TASK REQUIREMENTS. List every India player named in the cricket tour summary below.

SOURCE PASSAGE.
------
- India / England
- Dates: 4 – 24 January 2002
- Captains: Anjum Chopra / Clare Connor

Test series
- Result: 1-match series drawn 0–0
- Most runs: Hemlata Kala (110) / Caroline Atkins (90)
- Most wickets: Neetu David (4) / Clare Connor (2) Clare Taylor (2)

One Day International series
- Results: India won the 5-match series 5–0
- Most runs: Mithali Raj (137) / Arran Brindle (159)
- Most wickets: Neetu David (10) / Lucy Pearson (3) Dawn Holden (3)
- Player of the series: Mithali Raj (Ind)

= England women's cricket team in India in 2001–02 =

The English women's cricket team toured India in January 2002. They played India in 5 One Day Internationals and 1 Test match. India won the ODI series 5–0, whilst the Test match was drawn.
------
DATASET SECTION.
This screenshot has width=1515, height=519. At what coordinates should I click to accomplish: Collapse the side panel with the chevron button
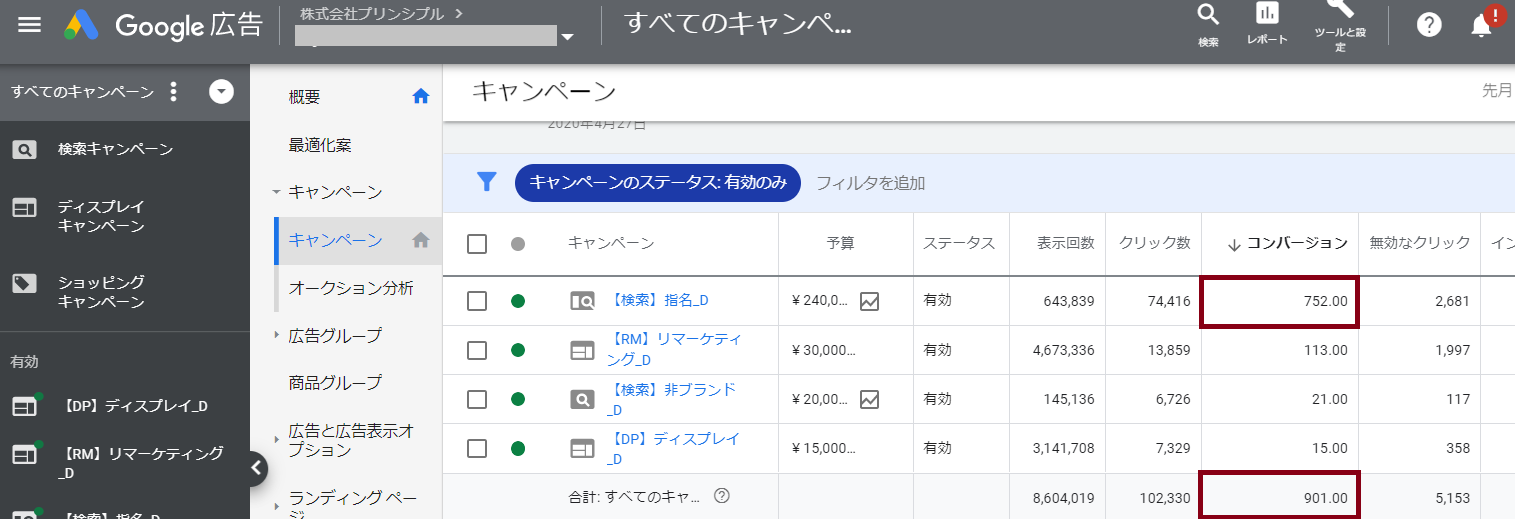click(256, 467)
------
TASK ANSWER. Anjum Chopra, Hemlata Kala, Neetu David, Mithali Raj